Team ($999/mo). 250,000 governed executions. Drift Engine included. Advanced approval workflows, 90-day audit trail, up to 5 protocol adapters, priority support. Built for operations teams scaling governed autonomy.
Enterprise (custom, $30k+ ARR). Everything in Team, plus self-hosted or air-gapped deployment, Orion LLM for sovereign environments, full protocol adapter suite, SSO/SAML, SLA, and dedicated architecture support.
License enforcement is local. The server validates the key on startup and checks tier limits before agent creation. No license server. No phone-home. The key is a signed JWT that encodes the tier, org ID, and expiration. It works fully offline.
What you get
The self-hosted build is not a stripped-down version. It is the full platform:
- 35 API endpoints — agent CRUD, fleet management, task assignment, memory read/write, reputation queries, Drift Engine operations, org management, auth
- 23 cron jobs — health monitoring, reputation recalculation, stale agent cleanup, Drift Engine content cycles, scheduled task execution, memory compaction
- Full agent fleet management — deploy, monitor, pause, promote, demote agents across autonomy tiers
- Drift Engine — autonomous content generation with reputation-gated publishing (Team tier and above)

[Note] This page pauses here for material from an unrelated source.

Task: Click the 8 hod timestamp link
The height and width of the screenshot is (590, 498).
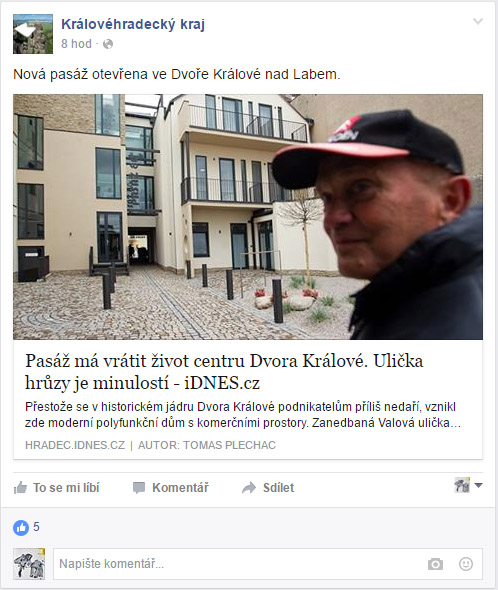Action: tap(76, 44)
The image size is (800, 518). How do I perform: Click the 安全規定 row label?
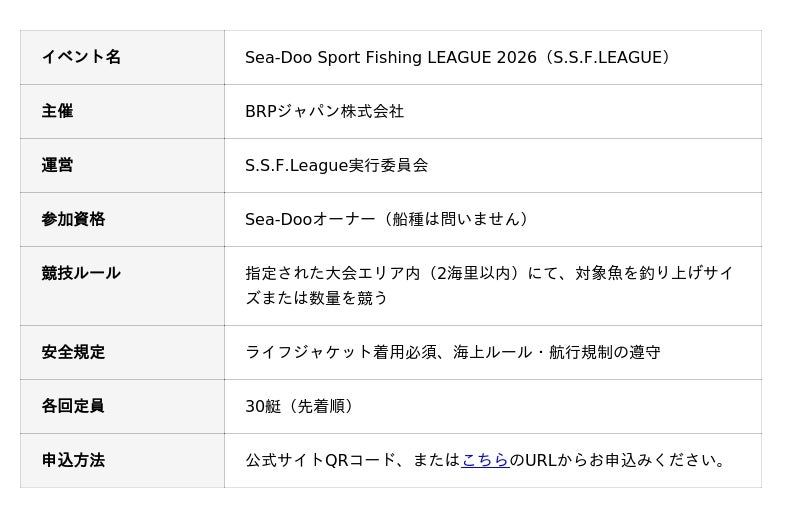tap(73, 352)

- Zero external calls — no telemetry, no analytics, no cloud callbacks. The only outbound traffic is what your agents initiate (model API calls, webhooks you configure)
Three utility scripts ship with the repo:
setup-db.js— first-run database initialization and admin bootstrappinggenerate-license.js— create license keys for sub-organizations (Enterprise tier)sync-source.sh— pull upstream updates from the Oceum release channel into your deployment
Optional: nginx and TLS
For production deployments exposed beyond localhost, enable the nginx container in docker-compose.yml:
# Uncomment the nginx service in docker-compose.yml
# Place your TLS certificate and key in ./nginx/certs/
# nginx/conf.d/default.conf routes to the API container
docker compose --profile production up -d
The included nginx configuration handles TLS termination, proxies all /api/* routes to the Express server, and serves static assets. If you're running behind an existing reverse proxy or Kubernetes ingress, point it directly to the API container on port 3000 and skip the nginx container entirely.
For air-gapped environments, pre-pull the Docker images on a connected machine, export them with docker save, transfer via secure media, and load with docker load. The stack requires no internet access once the images and your model provider keys are in place.
Same platform. Your infrastructure. Oceum Enterprise gives you the full agent management stack — every endpoint, every cron, every fleet capability — running on hardware you control. No telemetry. No cloud dependency. No data leaving your perimeter. For regulated industries and security-conscious organizations, this is not a feature. It is the prerequisite.